Is the "sensible, sober voice of the woman" felt in our political life? According to a 1989 study by the Inter-Parliamentary Union, based in Geneva, women made up only 4.7 percent of the membership of the U.S. Congress, but 15.4 percent of the (then-West) German Parliament, 13.2 percent of the Canadian legislature and 14 percent of the Swiss legislature.
Compared with the rest of the world, female representation at high echelons of U.S. government pales considerably. India, Pakistan, Britain, Norway and Israel have already produced women heads of state. Prime Minister Gro Brundtland of Norway presides over a cabinet where nine of the 19 members are women. Canada's supreme court bench is one-third female.
We, by comparison, have one female in a 14-member cabinet, one woman justice and no female congressional leaders. Maybe Rakhmanova's speech should give pause to U.S. leaders and voters.
KATE WALSH O'BEIRNE: American media have frequently portrayed the long lines of patient Soviet citizens waiting to buy simple necessities in all but empty Soviet stores. We were told that the average Soviet woman spent five hours a day waiting in line, before trekking home to a one-bedroom apartment, typically shared with husband, children and in-laws. The fact that the rubber-stamp Congress of People's Deputies was composed of 15 percent women did nothing to alleviate the suffering of women (or men) in the Soviet Union.
The images of the last month were radically different. 7P Thousands of women took a stand at the barricades in front of the Russian Federation headquarters. There is every reason to believe women will now be full partners in fashioning a new system that provides both the family life and economic opportunity they yearn for,
The international comparisons of women in political office my colleague offers are essentially meaningless. If it weren't prohibited by our Constitution, conservative Margaret Thatcher could probably be elected president of the United States. But liberal Patricia Schroeder couldn't be. Their relative success as candidates has nothing to do with their gender and everything to do with their politics.

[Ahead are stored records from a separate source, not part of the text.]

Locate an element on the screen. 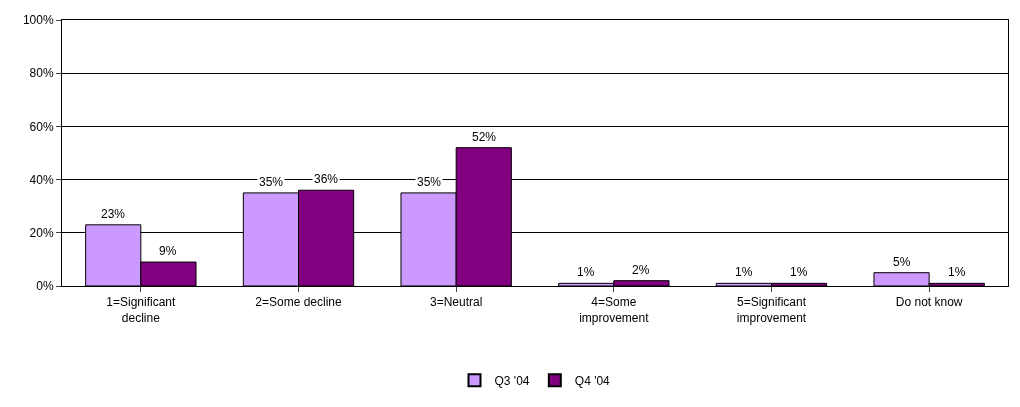 Image resolution: width=1020 pixels, height=407 pixels. data-label: 2% is located at coordinates (641, 270).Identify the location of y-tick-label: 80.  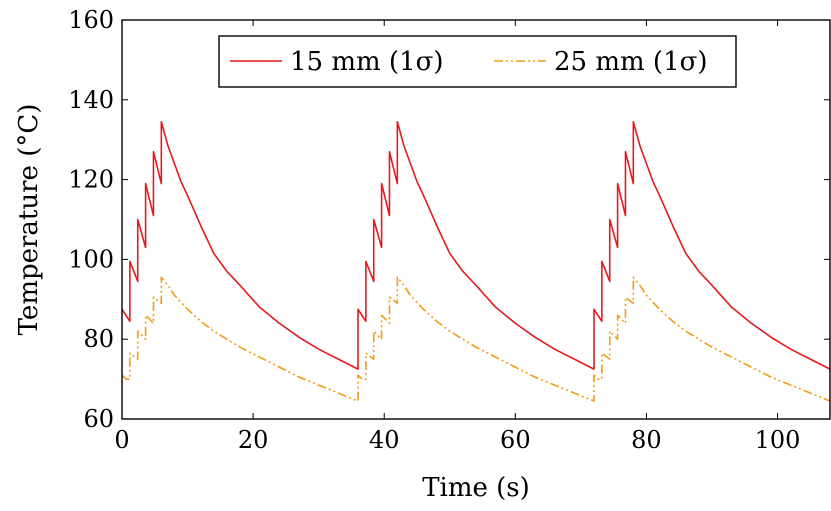
(98, 339).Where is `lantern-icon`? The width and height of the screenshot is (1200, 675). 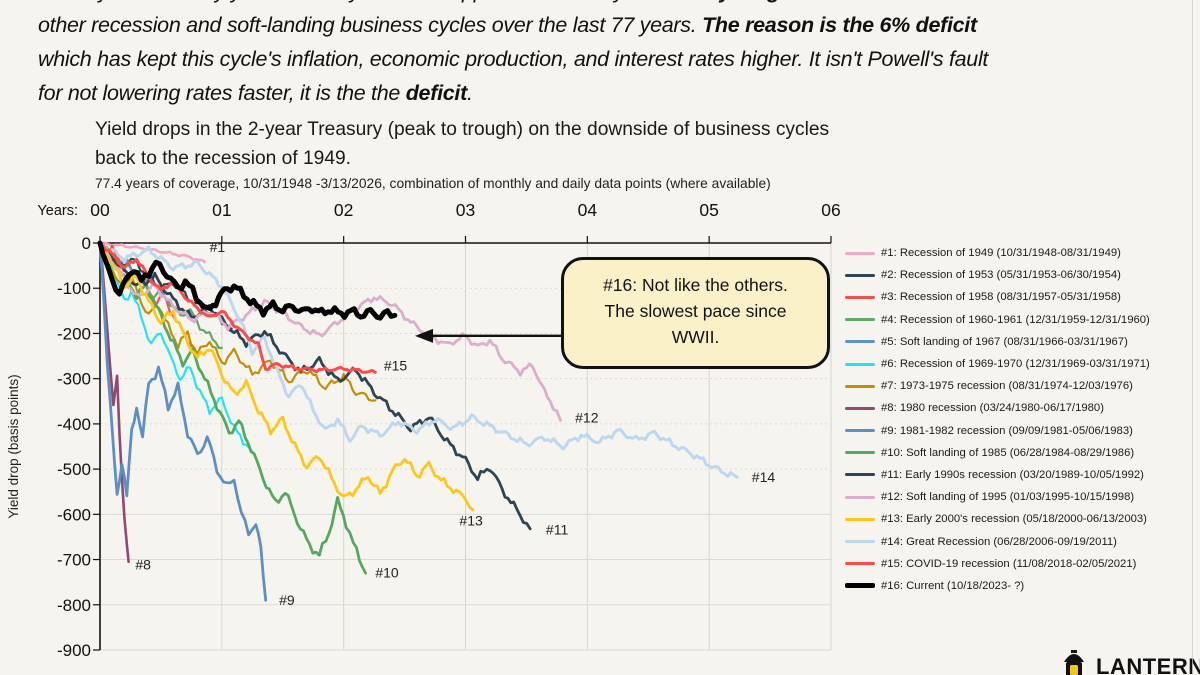 lantern-icon is located at coordinates (1074, 662).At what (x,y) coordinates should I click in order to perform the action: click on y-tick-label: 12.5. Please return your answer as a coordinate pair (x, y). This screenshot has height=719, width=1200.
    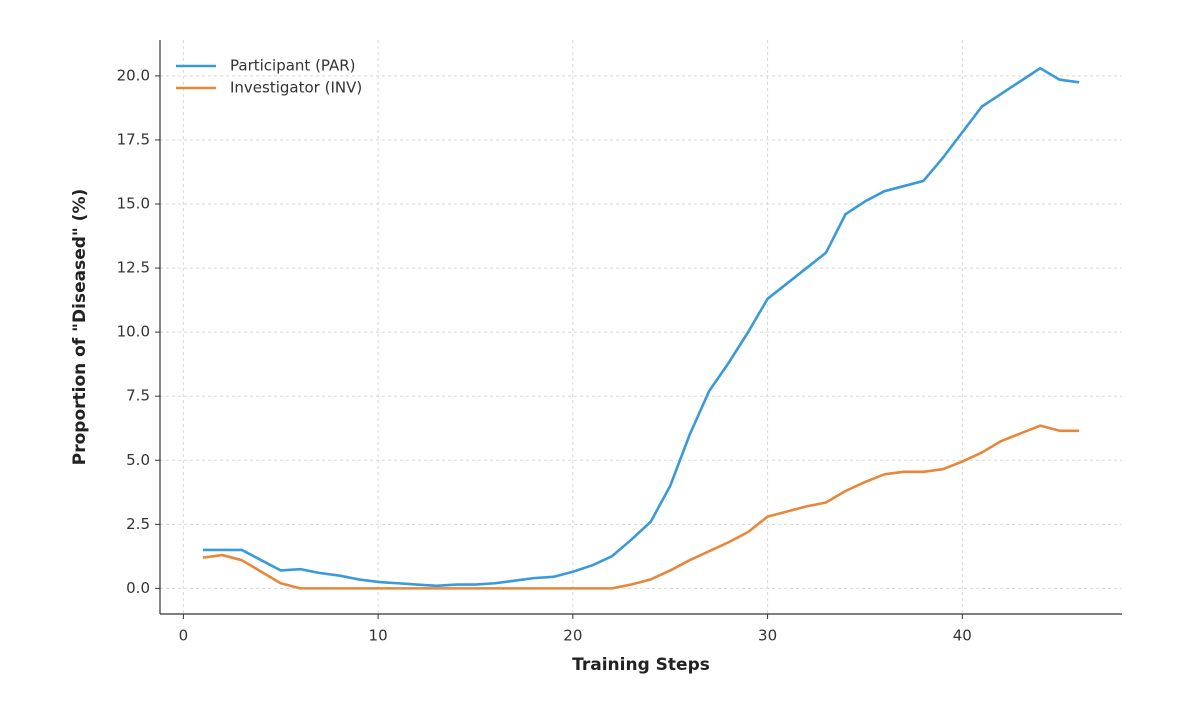
    Looking at the image, I should click on (134, 268).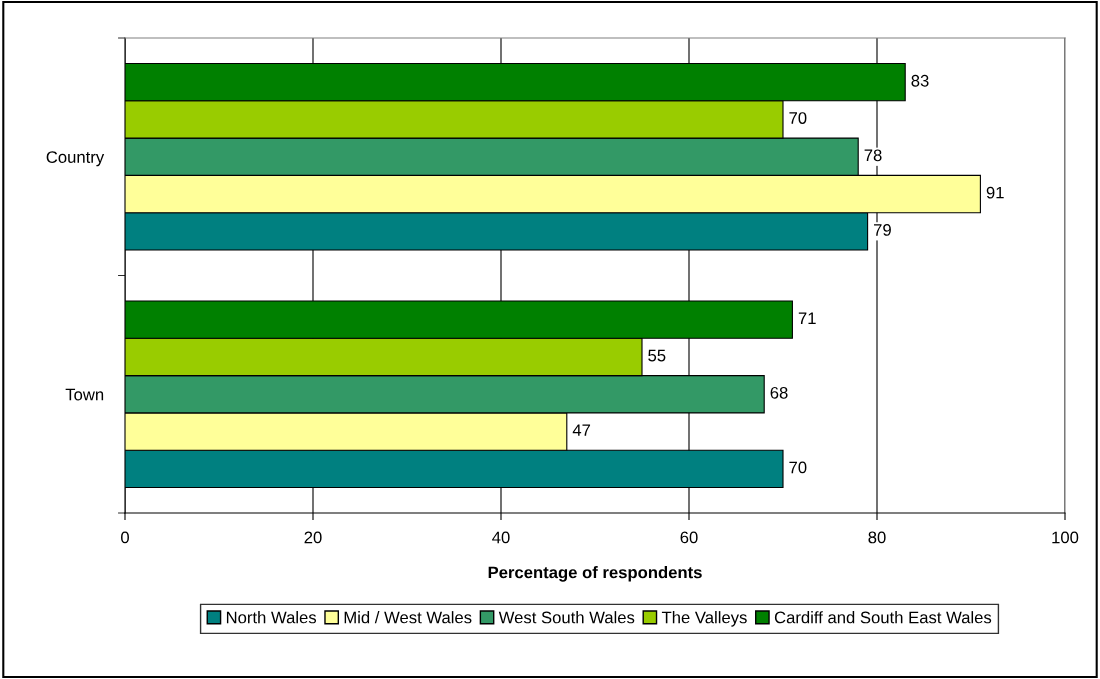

Every two years, we're told that a record number of women are seeking elective office. There are logical reasons why so few are elected. First, owing to the enormous advantage enjoyed by incumbents, most challengers, male and female, are unsuccessful. Second, far too many female candidates run on liberal platforms they have a tough time selling to the electorate.
More women will be elected to office when they wage campaigns that address issues of major importance to both male and female voters -- the over-taxation of the American family, unsafe neighborhoods, the stagnant economy and poor schools.
What Soviet women want is what American women are gradually being deprived of. They want the right to choose to be full-time mothers, which is only possible when families are freed of the financial penalties of excessive government.
Bonnie Erbe is legal affairs correspondent for the Mutual/NBC Radio Network. Kate Walsh O'Beirne is vice president of government relations at the Heritage Foundation.